The conversation then takes an unpredictable turn when, in thinking about the range of stakeholders that fund managers can find themselves dealing with, O’Shea mentions the involvement of the Royal Society for the Protection of Birds (RSPB) in its investment in Anglian Water given that the UK utility owns sites which are home to nesting ospreys. This prompts Nelson to reveal that Infracapital has its own issues with peregrine falcons on telecom towers.
An arguably less exotic but nonetheless vitally important breed is the limited partner investor. Unsurprisingly, for those around the table, asset management is a major part of the investor dialogue. “You have to go the extra mile with investors,” says Crosbie. “You tell them about your plans, what you’ve achieved, what’s coming next and how far you are along the journey.”
Crosbie adds that Antin’s investor meetings are shaped around addressing these points, including “very detailed” case studies.
O’Shea adds that getting management teams to talk about asset management at investor meetings represents a useful “touching point” between the two. He says First State likes to give management teams a chance to establish contact and keep in touch with each other and have productive dialogues.
Nelson concludes: “They [investors] really like to hear about the asset management detail. Of course they like to hear about returns and track record as well, but across geographies and across different types of investor, people are always interested in asset management.”
AROUND THE TABLE
Mark Crosbie, managing partner, Antin Infrastructure Partners
Crosbie was for seven years the director of corporate strategy, development and M&A and was a member of the executive committee at Centrica. He previously held senior roles at UBS and Peregrine Investment Holdings in Hong Kong. While leading the M&A team at Centrica, he completed around 60 transactions across the UK, Europe and North America.
Stephen Nelson, asset management director, Infracapital
Nelson was chief executive of BAA Ltd between 2006 and 2008 when it was the UK’s leading owner and operator of airports including Heathrow, Gatwick and Stansted. Prior to this, he was group retail director at BAA. Before joining BAA, Nelson was group marketing director and group trading director at J. Sainsbury. Currently, he is also a non-executive director of the Office of Rail Regulation.
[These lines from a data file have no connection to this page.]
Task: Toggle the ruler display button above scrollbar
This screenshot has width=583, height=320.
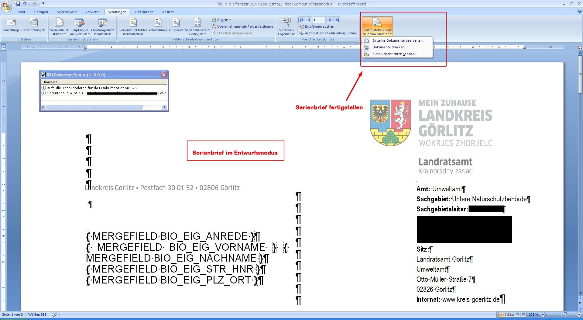Action: point(580,47)
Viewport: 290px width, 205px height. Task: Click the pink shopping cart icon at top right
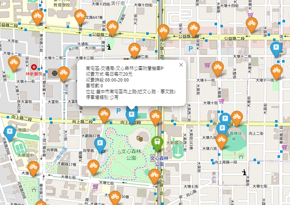click(x=250, y=15)
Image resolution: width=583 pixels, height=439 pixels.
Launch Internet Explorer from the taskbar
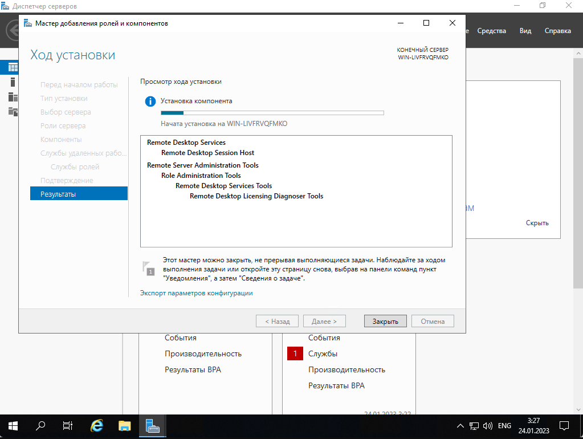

Stephen O’Shea, director, direct infrastructure, First State Investments
O’Shea has responsibility for the origination, execution and management of investments in unlisted mature economic infrastructure assets for the First State Investments European Diversified Infrastructure Fund (EDIF). Having been with First State for almost seven years, he previously spent more than six years at banking group ING, where he was a vice president in London.